Yo, a mi pesar, soy antirromántico, lo cual no quiere decir, ni mucho menos, que reniegue del amor. Sólo que lo comprendo a otro nivel. El enamoramiento no es más –ni menos- que el estado inicial y larvado de un potencial vínculo afectivo duradero. Del enamoramiento se puede pasar al amor, al dolor de la ruptura o a la indiferencia del desencanto, no sin sus inevitables peleas y dolorosas escaladas de pura simetría. No podemos permanecer mucho tiempo en el delirio del enamoramiento, cuya naturaleza es episódica. Hay una línea sutil -que no siempre se traspasa en nuestra cultura- entre el enamoramiento y el amor, el vínculo amoroso que nos compromete en la duración. Y que promete permanencia en el tiempo
El amor es intercambio. Pero, para que pueda haber intercambio, es necesario que haya dos. Al menos.
Es descubrimiento de la individualidad insobornable del otro, que no soy yo. De su valor único, que enriquece con su mera presencia el mundo en que ambos habitamos. Amamos todo aquello que queremos que siga existiendo. La vida sin el amado no es que sea imposible, es que queda empobrecida. Por eso decía un filósofo que “amar es estar empeñado en que el otro exista”. No que sea yo; mucho menos que sea mío. La simbiosis y la posesividad casan mal con el amor.
Por amor se genera el reconocimiento del otro, de su específica forma de ser, la diferenciación por antonomasia, frente a la cual encontramos en el otro extremo la fusión indiferenciada, que supone la absoluta anulación de la alteridad, el desamor, la negación de la existencia del otro como tal otro. El ideal romántico, pues, casa mal con el amor más complejo y matizado, sobre todo cuando pretende usurpar su lugar. Pero ya he dicho, es el momento inicial, al menos lo es en nuestra cultura.
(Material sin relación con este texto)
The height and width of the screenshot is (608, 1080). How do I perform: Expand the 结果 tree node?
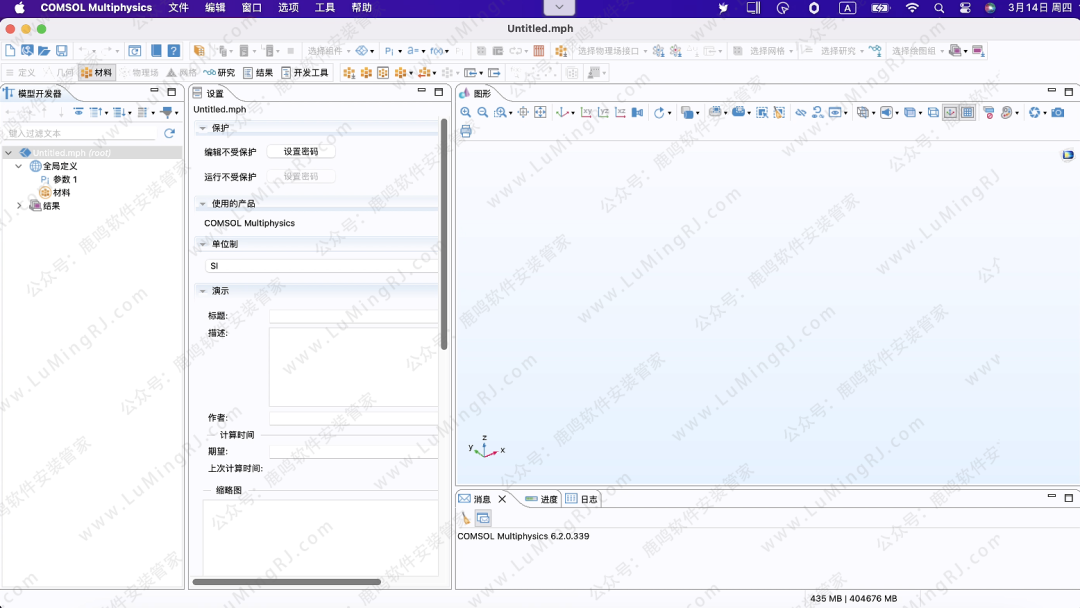tap(19, 206)
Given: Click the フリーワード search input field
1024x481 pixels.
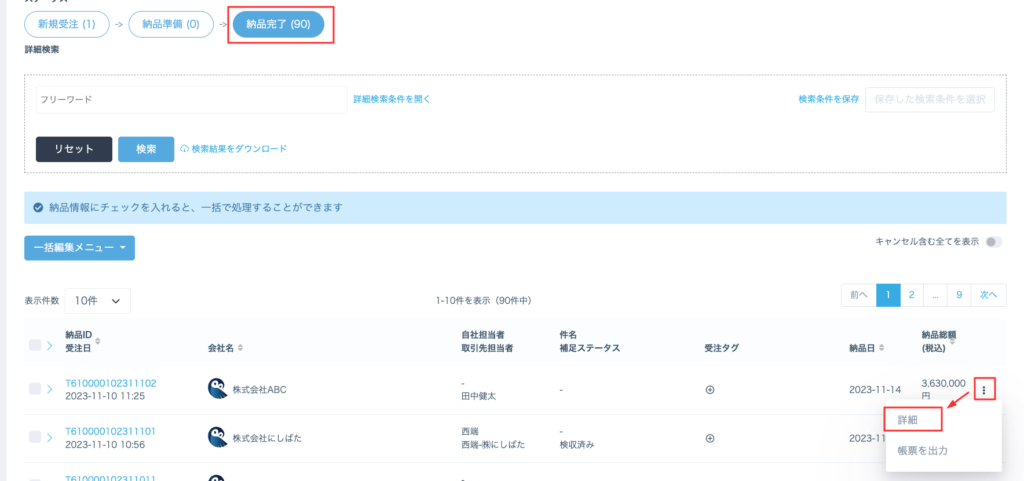Looking at the screenshot, I should click(190, 100).
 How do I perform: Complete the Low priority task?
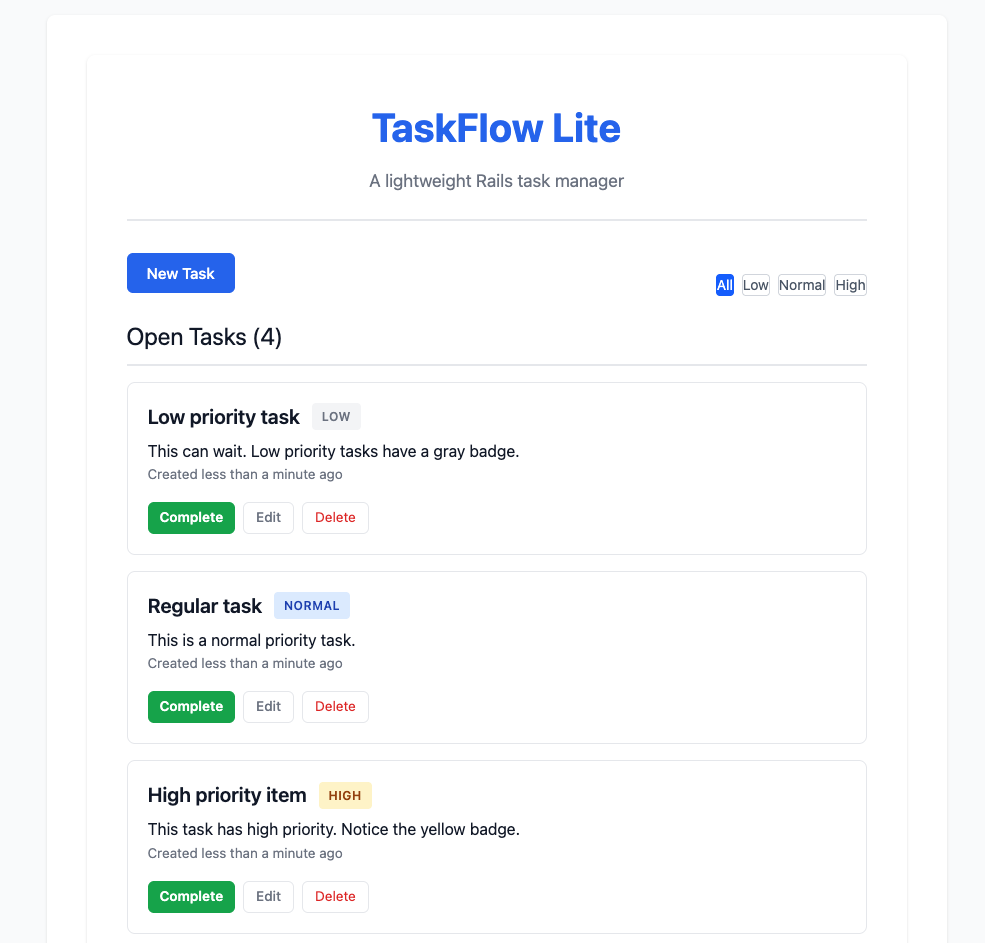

Del momento final habría querido hablar, pero me prometí cinco minutos, que ya seguramente se consumieron. Quiero terminar con una observación clínica, quizás intuitiva, pero que se presenta a menudo en las consultas. No es raro ser testigo de muchas parejas que están enredadas en el juego del desamor y que te cuentan, sin percatarse, que aquello que las enamoró es lo que ahora traen en disputa, lo que enciende sus diferencias y les empuja a la discusión y el desengaño. Hay una palabra que refleja bien esto que quiero decir: desencanto. Lo que nos encantó de la amada nos desencanta, años más tarde, en nuestra pareja. Nos enamoró su tímido recato, y ahora nos enciende de rabia su inacción y pasividad; nos fascinó su iniciativa entonces y ahora reprochamos el que esté siempre yendo a la suya, nos encantó que tuviera tantos amigos y ahora no podemos soportar que pase su tiempo con ellos, y así ad infinitum. Este y no otro es el asunto de Orfeo en los infiernos, la ópera de Offenbach, y de tantas historias que escuchamos en la terapia y en la vida. Supongo que les suena.
Pero esto tiene otra música y ya no es la música del amor.